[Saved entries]
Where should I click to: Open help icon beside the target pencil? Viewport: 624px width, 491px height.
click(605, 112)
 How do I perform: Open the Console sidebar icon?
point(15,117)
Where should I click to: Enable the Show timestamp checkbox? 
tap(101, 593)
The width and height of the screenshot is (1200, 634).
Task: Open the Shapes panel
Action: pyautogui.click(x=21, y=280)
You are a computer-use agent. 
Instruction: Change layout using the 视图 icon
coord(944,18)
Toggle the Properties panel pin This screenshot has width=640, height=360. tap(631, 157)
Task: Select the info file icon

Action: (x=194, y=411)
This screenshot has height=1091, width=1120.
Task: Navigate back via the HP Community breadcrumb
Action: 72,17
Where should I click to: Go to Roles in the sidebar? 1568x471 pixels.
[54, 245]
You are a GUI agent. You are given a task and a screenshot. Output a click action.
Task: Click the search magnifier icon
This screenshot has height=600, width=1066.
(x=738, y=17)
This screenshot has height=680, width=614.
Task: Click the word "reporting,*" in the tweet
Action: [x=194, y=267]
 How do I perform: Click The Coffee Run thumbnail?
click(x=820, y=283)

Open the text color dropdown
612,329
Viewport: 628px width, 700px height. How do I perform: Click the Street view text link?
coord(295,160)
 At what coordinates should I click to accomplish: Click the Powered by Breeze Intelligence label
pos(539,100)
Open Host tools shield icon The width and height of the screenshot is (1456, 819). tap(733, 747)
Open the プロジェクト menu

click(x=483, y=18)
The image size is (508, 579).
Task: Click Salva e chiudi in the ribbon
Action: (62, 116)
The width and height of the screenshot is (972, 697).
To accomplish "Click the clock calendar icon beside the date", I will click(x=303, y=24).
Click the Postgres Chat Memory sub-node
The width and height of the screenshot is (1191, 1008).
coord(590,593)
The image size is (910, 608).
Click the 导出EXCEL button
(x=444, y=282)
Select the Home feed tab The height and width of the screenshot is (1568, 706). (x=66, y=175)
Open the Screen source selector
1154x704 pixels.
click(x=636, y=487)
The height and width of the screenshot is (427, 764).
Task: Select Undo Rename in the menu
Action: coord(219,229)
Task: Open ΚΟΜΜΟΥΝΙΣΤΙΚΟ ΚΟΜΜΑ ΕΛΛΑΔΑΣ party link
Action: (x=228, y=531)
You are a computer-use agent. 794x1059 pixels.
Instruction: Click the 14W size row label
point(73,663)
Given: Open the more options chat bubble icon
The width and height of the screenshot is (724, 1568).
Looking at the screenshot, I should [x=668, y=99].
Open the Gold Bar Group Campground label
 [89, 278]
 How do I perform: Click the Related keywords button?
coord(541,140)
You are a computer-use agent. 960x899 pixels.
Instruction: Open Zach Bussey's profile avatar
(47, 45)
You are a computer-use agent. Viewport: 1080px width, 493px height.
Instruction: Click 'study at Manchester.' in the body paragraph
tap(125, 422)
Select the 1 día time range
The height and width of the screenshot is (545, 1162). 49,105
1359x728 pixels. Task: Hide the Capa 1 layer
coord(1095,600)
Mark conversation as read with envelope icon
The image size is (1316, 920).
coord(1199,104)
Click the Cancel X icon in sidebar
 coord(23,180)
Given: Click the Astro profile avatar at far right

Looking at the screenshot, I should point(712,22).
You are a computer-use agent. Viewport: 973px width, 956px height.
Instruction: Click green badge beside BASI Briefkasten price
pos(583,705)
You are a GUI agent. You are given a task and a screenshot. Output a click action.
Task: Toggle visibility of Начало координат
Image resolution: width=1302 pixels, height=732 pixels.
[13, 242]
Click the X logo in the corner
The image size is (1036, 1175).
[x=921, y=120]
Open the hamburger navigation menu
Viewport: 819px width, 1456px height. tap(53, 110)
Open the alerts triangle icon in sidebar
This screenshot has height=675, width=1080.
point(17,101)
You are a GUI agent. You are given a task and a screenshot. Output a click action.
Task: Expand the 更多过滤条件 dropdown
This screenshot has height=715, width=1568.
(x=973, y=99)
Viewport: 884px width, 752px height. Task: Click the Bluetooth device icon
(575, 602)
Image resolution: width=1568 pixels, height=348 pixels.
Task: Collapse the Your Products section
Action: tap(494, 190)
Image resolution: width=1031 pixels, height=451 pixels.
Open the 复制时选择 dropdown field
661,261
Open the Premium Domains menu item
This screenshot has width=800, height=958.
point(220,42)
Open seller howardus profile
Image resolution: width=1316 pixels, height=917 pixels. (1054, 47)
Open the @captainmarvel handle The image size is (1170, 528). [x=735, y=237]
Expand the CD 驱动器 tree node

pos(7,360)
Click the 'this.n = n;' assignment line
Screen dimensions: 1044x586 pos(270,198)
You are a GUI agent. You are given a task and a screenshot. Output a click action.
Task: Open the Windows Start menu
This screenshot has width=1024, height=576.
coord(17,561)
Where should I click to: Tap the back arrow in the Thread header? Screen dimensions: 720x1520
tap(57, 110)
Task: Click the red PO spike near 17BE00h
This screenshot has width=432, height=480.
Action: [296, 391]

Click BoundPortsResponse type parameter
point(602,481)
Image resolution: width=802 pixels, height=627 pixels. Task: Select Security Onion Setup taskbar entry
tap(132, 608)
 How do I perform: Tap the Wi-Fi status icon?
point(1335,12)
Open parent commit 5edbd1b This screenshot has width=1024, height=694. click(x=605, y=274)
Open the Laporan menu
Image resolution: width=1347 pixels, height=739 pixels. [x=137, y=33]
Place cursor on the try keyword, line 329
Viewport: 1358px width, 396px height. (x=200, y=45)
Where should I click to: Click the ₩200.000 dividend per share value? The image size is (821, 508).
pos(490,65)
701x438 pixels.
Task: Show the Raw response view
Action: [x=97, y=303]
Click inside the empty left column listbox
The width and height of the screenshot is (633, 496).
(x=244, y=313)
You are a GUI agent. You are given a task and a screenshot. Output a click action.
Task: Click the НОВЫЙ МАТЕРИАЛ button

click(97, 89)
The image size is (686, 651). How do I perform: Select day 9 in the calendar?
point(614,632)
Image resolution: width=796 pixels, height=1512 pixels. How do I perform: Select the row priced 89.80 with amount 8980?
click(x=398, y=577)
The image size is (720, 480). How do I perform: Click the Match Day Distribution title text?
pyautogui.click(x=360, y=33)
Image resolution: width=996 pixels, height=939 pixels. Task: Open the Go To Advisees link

§ **WHAT YOU ARE ASKED TO DO**
Reproduce the entries above in full, precisely as written.

§ **RESULT FOR THIS TASK**
Where should I click to: Open help icon beside the target pencil? Viewport: 624px width, 491px height.
click(605, 112)
 How do I perform: Open the Console sidebar icon?
point(15,117)
Where should I click to: Enable the Show timestamp checkbox? 
tap(101, 593)
The width and height of the screenshot is (1200, 634).
Task: Open the Shapes panel
Action: pyautogui.click(x=21, y=280)
You are a computer-use agent. 
Instruction: Change layout using the 视图 icon
coord(944,18)
Toggle the Properties panel pin This screenshot has width=640, height=360. tap(631, 157)
Task: Select the info file icon

Action: (x=194, y=411)
This screenshot has height=1091, width=1120.
Task: Navigate back via the HP Community breadcrumb
Action: 72,17
Where should I click to: Go to Roles in the sidebar? 1568x471 pixels.
[54, 245]
You are a GUI agent. You are given a task and a screenshot. Output a click action.
Task: Click the search magnifier icon
This screenshot has height=600, width=1066.
(x=738, y=17)
This screenshot has height=680, width=614.
Task: Click the word "reporting,*" in the tweet
Action: [x=194, y=267]
 How do I perform: Click The Coffee Run thumbnail?
click(x=820, y=283)

Open the text color dropdown
612,329
Viewport: 628px width, 700px height. How do I perform: Click the Street view text link?
coord(295,160)
 At what coordinates should I click to accomplish: Click the Powered by Breeze Intelligence label
pos(539,100)
Open Host tools shield icon The width and height of the screenshot is (1456, 819). tap(733, 747)
Open the プロジェクト menu

click(x=483, y=18)
The image size is (508, 579).
Task: Click Salva e chiudi in the ribbon
Action: (62, 116)
The width and height of the screenshot is (972, 697).
To accomplish "Click the clock calendar icon beside the date", I will click(x=303, y=24).
Click the Postgres Chat Memory sub-node
The width and height of the screenshot is (1191, 1008).
coord(590,593)
The image size is (910, 608).
Click the 导出EXCEL button
(x=444, y=282)
Select the Home feed tab The height and width of the screenshot is (1568, 706). (x=66, y=175)
Open the Screen source selector
1154x704 pixels.
click(x=636, y=487)
The height and width of the screenshot is (427, 764).
Task: Select Undo Rename in the menu
Action: coord(219,229)
Task: Open ΚΟΜΜΟΥΝΙΣΤΙΚΟ ΚΟΜΜΑ ΕΛΛΑΔΑΣ party link
Action: (x=228, y=531)
You are a computer-use agent. 794x1059 pixels.
Instruction: Click the 14W size row label
point(73,663)
Given: Open the more options chat bubble icon
The width and height of the screenshot is (724, 1568).
Looking at the screenshot, I should [x=668, y=99].
Open the Gold Bar Group Campground label
 [89, 278]
 How do I perform: Click the Related keywords button?
coord(541,140)
You are a computer-use agent. 960x899 pixels.
Instruction: Open Zach Bussey's profile avatar
(47, 45)
You are a computer-use agent. Viewport: 1080px width, 493px height.
Instruction: Click 'study at Manchester.' in the body paragraph
tap(125, 422)
Select the 1 día time range
The height and width of the screenshot is (545, 1162). 49,105
1359x728 pixels. Task: Hide the Capa 1 layer
coord(1095,600)
Mark conversation as read with envelope icon
The image size is (1316, 920).
coord(1199,104)
Click the Cancel X icon in sidebar
 coord(23,180)
Given: Click the Astro profile avatar at far right

Looking at the screenshot, I should point(712,22).
You are a computer-use agent. Viewport: 973px width, 956px height.
Instruction: Click green badge beside BASI Briefkasten price
pos(583,705)
You are a GUI agent. You are given a task and a screenshot. Output a click action.
Task: Toggle visibility of Начало координат
Image resolution: width=1302 pixels, height=732 pixels.
[13, 242]
Click the X logo in the corner
The image size is (1036, 1175).
[x=921, y=120]
Open the hamburger navigation menu
Viewport: 819px width, 1456px height. tap(53, 110)
Open the alerts triangle icon in sidebar
This screenshot has height=675, width=1080.
point(17,101)
You are a GUI agent. You are given a task and a screenshot. Output a click action.
Task: Expand the 更多过滤条件 dropdown
This screenshot has height=715, width=1568.
(x=973, y=99)
Viewport: 884px width, 752px height. Task: Click the Bluetooth device icon
(575, 602)
Image resolution: width=1568 pixels, height=348 pixels.
Task: Collapse the Your Products section
Action: tap(494, 190)
Image resolution: width=1031 pixels, height=451 pixels.
Open the 复制时选择 dropdown field
661,261
Open the Premium Domains menu item
This screenshot has width=800, height=958.
point(220,42)
Open seller howardus profile
Image resolution: width=1316 pixels, height=917 pixels. (1054, 47)
Open the @captainmarvel handle The image size is (1170, 528). [x=735, y=237]
Expand the CD 驱动器 tree node

pos(7,360)
Click the 'this.n = n;' assignment line
Screen dimensions: 1044x586 pos(270,198)
You are a GUI agent. You are given a task and a screenshot. Output a click action.
Task: Open the Windows Start menu
This screenshot has width=1024, height=576.
coord(17,561)
Where should I click to: Tap the back arrow in the Thread header? Screen dimensions: 720x1520
tap(57, 110)
Task: Click the red PO spike near 17BE00h
This screenshot has width=432, height=480.
Action: [296, 391]

Click BoundPortsResponse type parameter
point(602,481)
Image resolution: width=802 pixels, height=627 pixels. Task: Select Security Onion Setup taskbar entry
tap(132, 608)
 How do I perform: Tap the Wi-Fi status icon?
point(1335,12)
Open parent commit 5edbd1b This screenshot has width=1024, height=694. click(x=605, y=274)
Open the Laporan menu
Image resolution: width=1347 pixels, height=739 pixels. [x=137, y=33]
Place cursor on the try keyword, line 329
Viewport: 1358px width, 396px height. (x=200, y=45)
Where should I click to: Click the ₩200.000 dividend per share value? The image size is (821, 508).
pos(490,65)
701x438 pixels.
Task: Show the Raw response view
Action: [x=97, y=303]
Click inside the empty left column listbox
The width and height of the screenshot is (633, 496).
(x=244, y=313)
You are a GUI agent. You are given a task and a screenshot. Output a click action.
Task: Click the НОВЫЙ МАТЕРИАЛ button

click(97, 89)
The image size is (686, 651). How do I perform: Select day 9 in the calendar?
point(614,632)
Image resolution: width=796 pixels, height=1512 pixels. How do I perform: Select the row priced 89.80 with amount 8980?
click(x=398, y=577)
The image size is (720, 480). How do I perform: Click the Match Day Distribution title text?
pyautogui.click(x=360, y=33)
Image resolution: width=996 pixels, height=939 pixels. Task: Open the Go To Advisees link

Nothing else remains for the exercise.